ITS BEEN A MONTH since it happened. I finally was able to come back to work. I closed myself off from everyone. Shut them all out from my mind. Sure they all still made sure to check up on me. But I never let them in.

Walking out the elevator and into the office. Everything felt different. I felt their eyes on me, I was used to everyone staring at me before. But that's when I was the daughter of psychopath, now I'm the psychopath. What am I still doing here, I'm just tryna fool myself into thinking I'm still me but am I? Am I really who I used to be? After all that had happened.

"Angel" I heard a gasp as I entered the room. There they were. In their usual spots. Papers surrounding them. They all had their eyes focused on me. "Glad to have you back" hotch said as he walked to his chair. They all looked and gave me a small smile.

His eyes stayed on me as he watched me sit down. He wanted to speak but had no idea what to say. He wanted to but he knew I'd shut him out like I did a month ago. After the call, I never picked up again. I never let him in. He came everyday to check up on me. But I never let him in.

As I sat down I looked around the table. They had same look in their eyes that I remember when I first started working here. But this time they had love in them. Funny enough I also grew to love each one of them the same but I grew to love one specially more. Reid. The eyes I could no longer look at the same. I loved them but I had realized that way too late.

"I'm not here to work, I've came to personally say that I'm leaving" I said looking at them. They stayed quite. "I figured it was better this way well you know... for closure" I said trying to add a bit of humor into that. "Angel" Penelope gasped out. They all knew why but they also didn't want to let go.

"Are you sure about that" hotch said as he slowly got up. They all looked at me, trying to read what was going on in my head. "Yes, I've thought about it long and clear and I need to start over. For me" In the corner of my eye I could see him, he was hurt. "You're family though, and we love you very much..how" penelope tried to get some words out but her emotions would take over her.

"I'm sorry, maybe in the future we can meet again, or not" I wanted to tell them that I'll see them soon but in all honesty I didn't think I would. I got up from my chair "well thank you for everything, goodbye" I said as I made my way out. I didn't look back, I couldn't because I knew I would want to stay but I can't.

As the elevator door open my hand was grabbed. "You can't leave angel" his voice ringed throughly head. "You can't leave me" whispered in pain. For the first time in my life my heart ached so much but I couldn't stay. I wanted to. I looked back at him knowing it was a mistake. "I'm sorry Reid." Without noticing a tear dropped down my cheek. His eyes were the same as mine. "I love you"
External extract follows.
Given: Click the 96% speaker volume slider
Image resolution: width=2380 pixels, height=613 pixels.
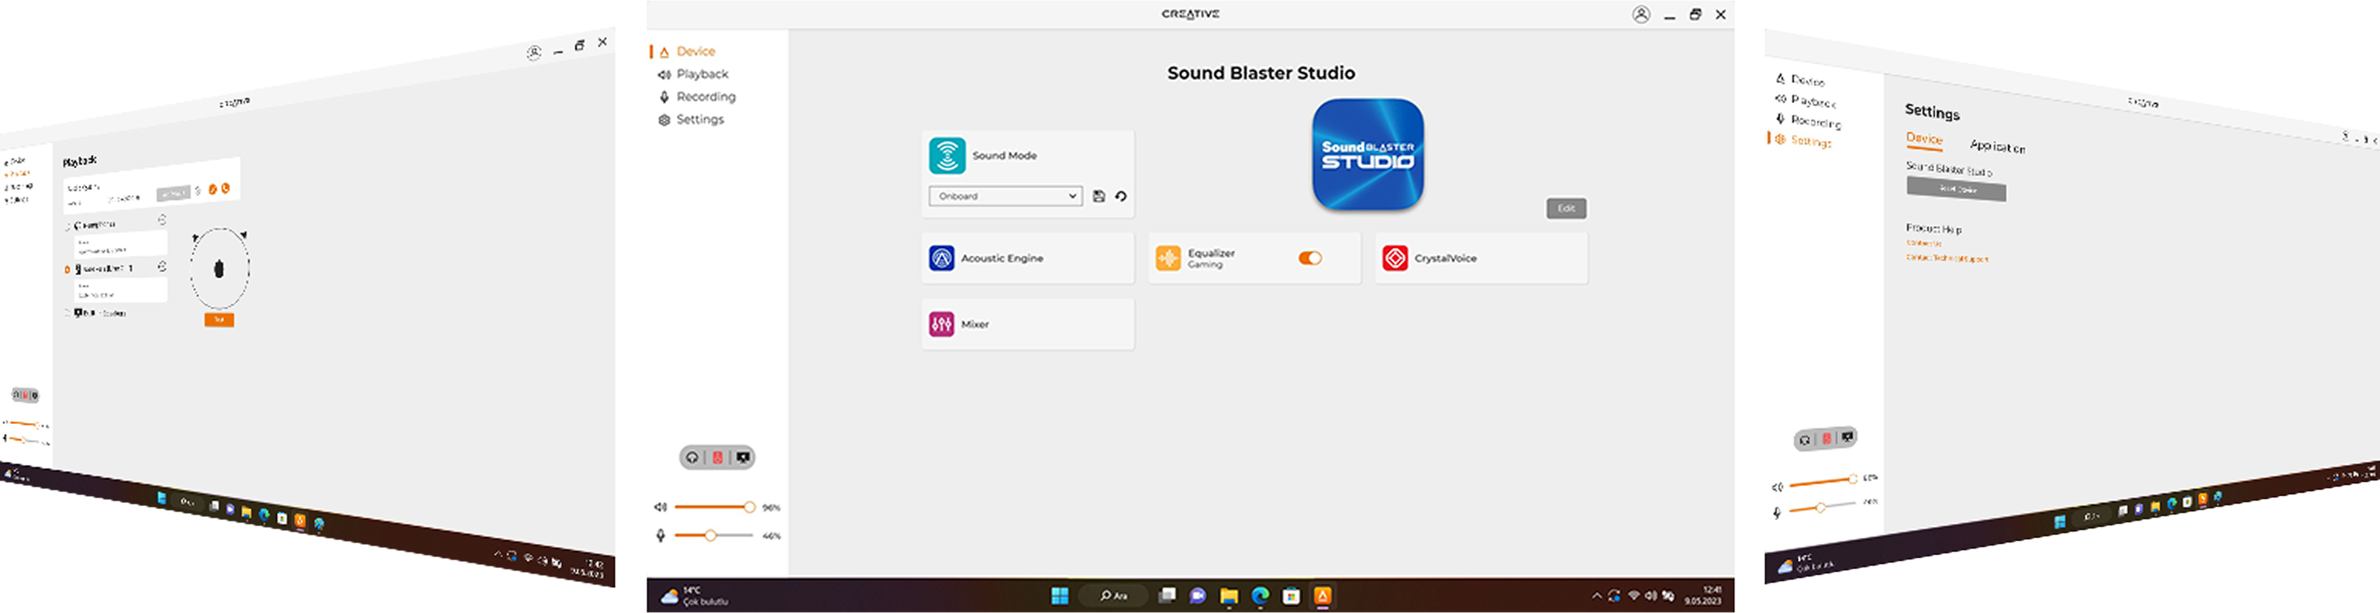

"Don't do this Reid" I wanted to say it but I didn't want to make him wait for something that couldn't be possible. "Goodbye Reid" i said as the doors of the elevator closed. Before I knew it he was in here with me. (Should I make it spicy idkkkk)

His hands landed in my cheeks and his lips on mine, our lips moved along with each other as if they were dancing. We stayed like this for a while in which felt like forever. "I love you" he whispered as he looked down at me. "I love you too" I kissed him one last time "goodbye" I said as I let our bodies fall apart from each other.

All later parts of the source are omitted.